Les gardiens du temple

L’objectif principal de l’APC, selon ses concepteurs, est d’encourager les professeurs hospitalo-universitaires à rester dans l’hôpital public et se consacrer davantage aux soins des patients et à la formation des étudiants et l’encadrement des futurs médecins. Car depuis la fin des années 90, nous avons observé un essor considérable du secteur médical libéral en Tunisie avec l’éclosion de nombreuses cliniques privées. La réforme de la CNAM a donné un coup de fouet à cet essor en permettent aux patients de se faire traiter dans une clinique privée aux frais de la CNAM, surtout en cardiologie et chirurgie cardio-vasculaire. Ainsi nous avons assisté à un appel d’air et à un engouement de la part des médecins pour quitter le secteur public et rejoindre le secteur libéral où le gain est plus important et n’a rien à avoir avec les petits salaires du public, et où les conditions de travail sont nettement meilleures.

En effet, les médecins hospitalo-universitaires assument un rôle important dans les soins des patients provenant des couches les plus démunies (80% des hospitalisations sont assurées par le secteur public), dans le transfert de la technologie médicale moderne et la réalisation de soins médicaux de haut niveau. Par ailleurs, la formation médicale assurée dans les hôpitaux publics constitue un enjeu stratégique important pour notre pays. Et ce n’est pas par hasard si les médecins tunisiens ont une bonne formation reconnue à travers le monde, ils font les beaux jours des meilleurs hôpitaux français et sont très respectés et sollicités dans les pays du golfe.

Si on souhaite que l’hôpital publique garde son statut de locomotive de santé publique et que la formation médicale garde son niveau bien apprécié, et pourquoi pas l’améliorer, il faut continuer à encourager inlassablement la médecine hospitalo-universitaire. L’augmentation salariale et l’amélioration des conditions de travail sont certes les meilleurs moyens. L’APC qui ne concerne que 20% du corps hospitalo-universitaires constitue à notre avis un moyen, malgré ses limites, pour  les encourager à rester dans l’hôpital public et continuer à assumer leur rôle avant-gardiste et de gardiens du temple.

Des reproches justifiés

Pour plusieurs citoyens, l’APC peut détourner les médecins hospitalo-universitaires de leurs tâches nobles représentées par les soins prodigués aux malades, la formation et l’encadrement des futurs médecins. Pour d’autres, ce mode d’activité peut créer une sorte de ségrégation entre les patients soignés en privé qui sont examinés par des professeurs et les autres patients qui sont examinés par des médecins débutants.

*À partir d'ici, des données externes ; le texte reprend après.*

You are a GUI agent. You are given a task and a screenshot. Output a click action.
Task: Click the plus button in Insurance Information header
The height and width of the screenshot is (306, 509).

Les médecins libéraux sont foncièrement contre ce mode d’exercice. Le syndicat des médecins libéraux a publié un communiqué condamnant ce mode d’exercice et explicitant ses aspects négatifs. Le syndicat considère que c’est de la concurrence déloyale et pointe du doigt les dépassements et les abus, particulièrement l’activité libérale de certains confrères  en dehors des horaires réglementaires.

Les abus et le dépassement dans le cadre de l’APC sont une réalité mais nullement une fatalité. Le ministère de la Santé est accusé de laxisme et de complaisance vis-à-vis des abus. Il est impératif d’appliquer la loi de façon rigoureuse et de sanctionner les abus et les dépassements. Les cliniques privées impliquées et engagées de par la loi doivent assumer leurs responsabilités et interdire les pratiques irrégulières.

En réalité il n’y a pas de remède miracle ou de solution parfaite pour résoudre cette équation : encourager les médecins hospitalo-universitaires à rester dans l’hôpital dans les conditions actuelles de l’hôpital et des finances publiques. L’APC en est une petite solution, à condition de respecter ses clauses. La politique n’est en fin de compte que l’art du possible !!!!